▶ **Excerpt provided**:
Capital South Coast
- Fareham; England;
- Broadcast area: South Hampshire
- Frequencies: FM: 103.2 MHz DAB: 11C
- RDS: CAPITAL
- Branding: The South Coast's No.1 Hit Music Station

Programming
- Format: Contemporary hit radio

Ownership
- Owner: Global
- Sister stations: Classic FM Heart Solent

History
- First air date: 4 December 1988
- Last air date: 8 April 2019

Technical information
- Power: 1kW HP 1kW VP

Links
- Website: Capital South Coast

= Capital South Coast =

English radio station

Capital South Coast was a regional radio station owned by operated by Global Radio as part of the Capital radio network. It broadcast to Hampshire from studios in Segensworth, Fareham. In 2019, Capital South Coast was replaced by Capital South following a merger with Capital Brighton.

▶ **Recorded information**:
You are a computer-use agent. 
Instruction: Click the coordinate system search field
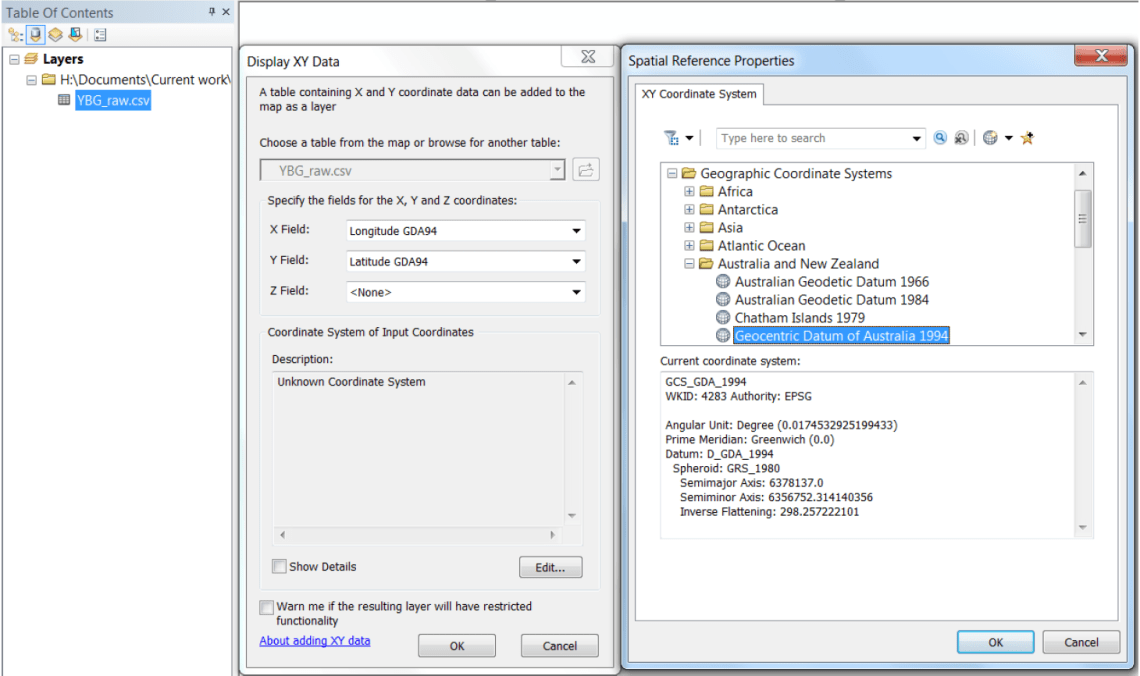click(815, 138)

▶ **Aim of the exercise**:
In the Capital South Coast profile, what station replaced Capital South Coast in 2019, and what led to the change?

▶ **Exercise answer**:
Capital South replaced it after a merger with Capital Brighton.